Maybe we can just cut to the chase and point out that while Hibbs believes a strong, periodical driven direct market is the safest path for the comics industry (and it is certainly a strong component of such) the idea that it is the only way to sell comics is so patently untrue that maybe no one but Brian Hibbs even believes it any more — in fact, maybe he doesn’t even believe it so much except that Tom Spurgeon and Dirk Deppey think that he does. There are lots of comics publishers who make the majority of their money outside the direct market, and we’re talking REAL HONEST TO GOD COMICS COMPANIES, like Viz and Fantagraphics. Brian does have his little peccadillos though, and Johanna’s stompin’ boots takedown of his manga-avoidance is pretty clear on this point:
His bias against manga is obvious early on, when instead of clearly pointing out that Naruto volumes take 13 of the top 20 slots for the entire year, he wants to talk about how its sales aren’t quite as strong as last year’s because it took a few more volumes to achieve the same immense numbers (“971,119 copies and nearly $7.8 million in dollar sales”). Later on, he uses its success to predict doom for manga as a whole. (“”Naruto” is selling an increasing percentage of manga, as a whole. The category is in trouble, and perhaps it could be characterized as “freefall”.”) Naruto is an amazing success, something to be emulated, not feared.

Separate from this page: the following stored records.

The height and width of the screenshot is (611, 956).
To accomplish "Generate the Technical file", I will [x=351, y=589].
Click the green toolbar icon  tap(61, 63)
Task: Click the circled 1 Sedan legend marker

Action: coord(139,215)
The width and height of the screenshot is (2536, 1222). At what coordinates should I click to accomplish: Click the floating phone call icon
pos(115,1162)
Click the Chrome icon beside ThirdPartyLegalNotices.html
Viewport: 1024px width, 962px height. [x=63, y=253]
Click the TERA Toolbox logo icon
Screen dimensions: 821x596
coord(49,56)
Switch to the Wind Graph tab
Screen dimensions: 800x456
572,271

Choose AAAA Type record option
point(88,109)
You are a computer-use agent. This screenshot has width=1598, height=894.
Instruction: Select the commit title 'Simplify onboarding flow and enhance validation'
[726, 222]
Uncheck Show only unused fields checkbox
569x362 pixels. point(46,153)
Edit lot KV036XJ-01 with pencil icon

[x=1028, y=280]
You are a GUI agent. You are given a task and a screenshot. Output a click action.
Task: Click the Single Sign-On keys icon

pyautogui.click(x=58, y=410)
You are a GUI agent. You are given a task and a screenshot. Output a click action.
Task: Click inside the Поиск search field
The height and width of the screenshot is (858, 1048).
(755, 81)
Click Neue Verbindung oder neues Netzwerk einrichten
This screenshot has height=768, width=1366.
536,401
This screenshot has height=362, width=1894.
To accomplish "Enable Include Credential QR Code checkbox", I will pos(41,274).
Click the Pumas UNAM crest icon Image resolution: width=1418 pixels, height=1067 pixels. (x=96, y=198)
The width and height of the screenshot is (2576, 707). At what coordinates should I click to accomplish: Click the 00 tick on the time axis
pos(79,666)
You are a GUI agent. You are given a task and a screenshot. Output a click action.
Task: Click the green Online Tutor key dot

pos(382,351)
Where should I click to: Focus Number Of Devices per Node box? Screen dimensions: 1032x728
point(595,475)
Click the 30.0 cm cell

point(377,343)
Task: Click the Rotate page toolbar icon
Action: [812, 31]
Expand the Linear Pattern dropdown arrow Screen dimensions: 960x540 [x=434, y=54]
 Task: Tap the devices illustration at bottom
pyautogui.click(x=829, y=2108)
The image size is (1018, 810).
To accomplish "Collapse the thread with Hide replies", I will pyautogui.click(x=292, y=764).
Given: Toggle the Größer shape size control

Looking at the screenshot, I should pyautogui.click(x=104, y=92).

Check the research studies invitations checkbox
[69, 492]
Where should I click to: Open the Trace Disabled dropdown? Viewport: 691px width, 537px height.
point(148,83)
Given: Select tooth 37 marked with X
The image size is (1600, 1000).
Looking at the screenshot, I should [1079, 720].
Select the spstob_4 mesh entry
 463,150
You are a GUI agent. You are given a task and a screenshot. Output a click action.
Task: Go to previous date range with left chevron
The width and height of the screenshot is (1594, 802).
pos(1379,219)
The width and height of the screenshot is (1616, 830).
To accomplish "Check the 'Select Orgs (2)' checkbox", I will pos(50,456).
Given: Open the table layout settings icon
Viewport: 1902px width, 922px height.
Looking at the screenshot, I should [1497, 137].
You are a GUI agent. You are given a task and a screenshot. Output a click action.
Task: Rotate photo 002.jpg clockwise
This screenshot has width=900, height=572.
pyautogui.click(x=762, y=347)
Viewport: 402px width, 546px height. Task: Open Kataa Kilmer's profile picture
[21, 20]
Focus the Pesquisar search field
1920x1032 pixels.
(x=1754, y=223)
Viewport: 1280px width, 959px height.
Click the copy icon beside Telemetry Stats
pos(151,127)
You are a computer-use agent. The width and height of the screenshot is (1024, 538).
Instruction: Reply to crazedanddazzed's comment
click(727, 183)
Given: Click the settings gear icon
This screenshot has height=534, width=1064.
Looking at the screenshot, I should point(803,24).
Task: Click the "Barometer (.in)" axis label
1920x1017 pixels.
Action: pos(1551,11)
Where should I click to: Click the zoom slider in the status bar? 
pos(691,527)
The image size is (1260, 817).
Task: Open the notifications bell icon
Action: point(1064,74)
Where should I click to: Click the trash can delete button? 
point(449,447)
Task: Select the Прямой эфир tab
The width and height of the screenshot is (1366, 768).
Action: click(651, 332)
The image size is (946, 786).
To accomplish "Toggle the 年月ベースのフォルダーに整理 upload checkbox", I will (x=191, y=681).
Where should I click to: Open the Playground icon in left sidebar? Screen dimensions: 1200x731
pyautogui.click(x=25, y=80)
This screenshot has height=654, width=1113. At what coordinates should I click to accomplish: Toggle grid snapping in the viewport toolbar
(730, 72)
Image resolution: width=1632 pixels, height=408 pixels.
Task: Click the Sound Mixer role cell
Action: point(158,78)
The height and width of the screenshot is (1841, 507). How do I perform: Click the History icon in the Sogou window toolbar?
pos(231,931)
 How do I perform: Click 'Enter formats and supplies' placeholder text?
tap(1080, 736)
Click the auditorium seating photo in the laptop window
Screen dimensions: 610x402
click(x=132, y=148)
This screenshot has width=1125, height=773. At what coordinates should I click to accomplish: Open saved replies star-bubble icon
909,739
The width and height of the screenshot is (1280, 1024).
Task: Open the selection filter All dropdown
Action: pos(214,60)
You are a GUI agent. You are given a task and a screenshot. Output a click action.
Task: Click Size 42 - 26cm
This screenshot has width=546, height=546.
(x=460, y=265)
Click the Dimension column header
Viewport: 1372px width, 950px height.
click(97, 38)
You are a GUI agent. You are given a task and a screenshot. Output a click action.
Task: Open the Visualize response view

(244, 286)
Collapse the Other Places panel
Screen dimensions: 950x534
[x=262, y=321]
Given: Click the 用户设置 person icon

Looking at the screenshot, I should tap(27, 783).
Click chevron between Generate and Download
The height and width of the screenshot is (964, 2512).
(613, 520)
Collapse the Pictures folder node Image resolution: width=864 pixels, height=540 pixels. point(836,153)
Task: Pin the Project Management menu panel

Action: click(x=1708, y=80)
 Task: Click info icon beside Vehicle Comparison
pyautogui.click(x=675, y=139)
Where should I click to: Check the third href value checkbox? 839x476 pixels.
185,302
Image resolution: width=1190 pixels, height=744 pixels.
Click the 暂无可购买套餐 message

Likewise, although BookScan numbers are flawed numbers and publishers surely have better internal numbers to tell them what is and isn’t profitable, they are still how publishers peek at the other guys, and represent a stable metric and so, without taking anything as the word of Jehovah, it is informative to see how various books fared in this limited but stable metric. As I said before, my takeaway from this year’s chart is that BONE, NARUTO, and BABY MOUSE are huge success stories and represent a growing market. Others will have a different takeaway. Every year when his column comes out, folks take it as the racetrack for their own particular hobby horse; 2010 is no exception. As usual, most of the commentary has involved Hibbs’ comments and not the actual chart; so it goes.